The derivation of safety factor (and margin of safety) is different for reactions due to electrostimulation versus thermal effects. The DRLs for protection against effects of electrostirnulation are derived from statistical data regarding the variation of pain thresholds below the 1% probability level. In addition, for Zone 0, an additional safety factor reduces the DRL to assure that the probability of a painful reaction is much less than 1 %. This additional factor is not applied for Zone 1. The safety factor (for protection against heating effects) for both whole-body and localized exposures of duration greater than the averaging time have been estimated to have values of 10 for Zone 1 and approximately 50 for Zone 0. One should be cautious in comparing safety factors in situations in which the DRLs are fields with situations in which DRLs are power-related quantities such as SAR.L)
1.3.5 Risk management personnel protection program
Risk of overexposure and adverse health effects can be reduced by an effective risk-management program (cf IEEE Std C95.7Thi2005). A multi-layer risk-reduction safety program shall be implemented, which typically is developed with input from electrical engineers, risk assessment and risk characterization experts, bioenvironmental engineers, radiation-safety officers, health physicists, and medical doctors trained in clinical care of EMF overexposure. Moreover, prior to gaining access to Zone I or to Zone 2 (where the safety factor and margin of safety are reduced), personnel shall be instructed on health effects and risk-management procedures associated with EM F exposure.

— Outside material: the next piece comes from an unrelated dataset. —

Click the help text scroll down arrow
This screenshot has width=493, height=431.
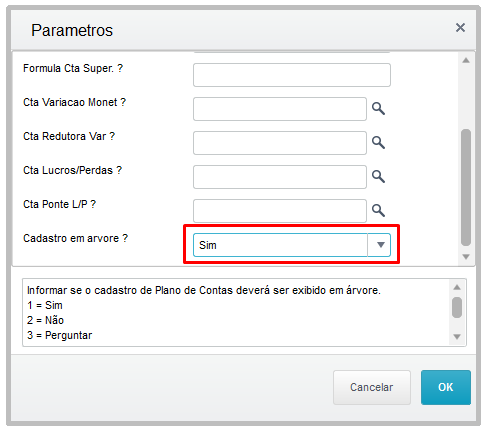(x=457, y=337)
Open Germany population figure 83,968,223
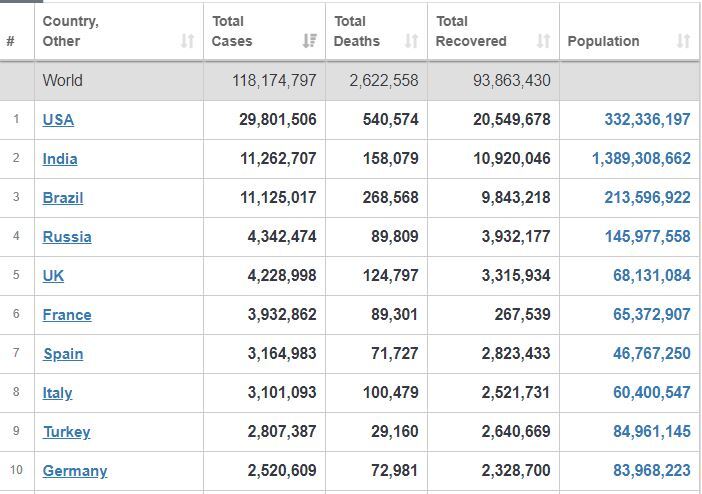This screenshot has height=494, width=702. [x=652, y=470]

The DRLs and ERLs in this standard apply only in areas where people have access. When there may be access to areas where the Zone 0 DRLs may be exceeded, access and exposures shall be limited through the implementation of a risk management personnel protection program, such as that described in iEEE Std C95.7-2005 for RF fields, to help ensure that persons permitted entry are informed and trained and will not be exposed in excess of the Zone I or the Zone 2 ERLs.
Although DRLs and ERLs are defined to protect against established adverse health effects, access to restricted environments (Zone I and Zone 2) shall require education and various mitigating measures to reduce the likelihood of persons being exposed to levels associated with established adverse health effects. Exposures can be mitigated with control measures that are appropriate to the anticipated exposure situation. Examples of such measures include frequency appropriate protective gloves or shoes, awareness programs designed to alert personnel to the possibility of exposure leading to adverse SOH effects, administrative or engineering controls designed to reduce exposures, or specitic work practices that lessen the duration or intensity of exposure and help ensure personnel are not exposed above the defined limits.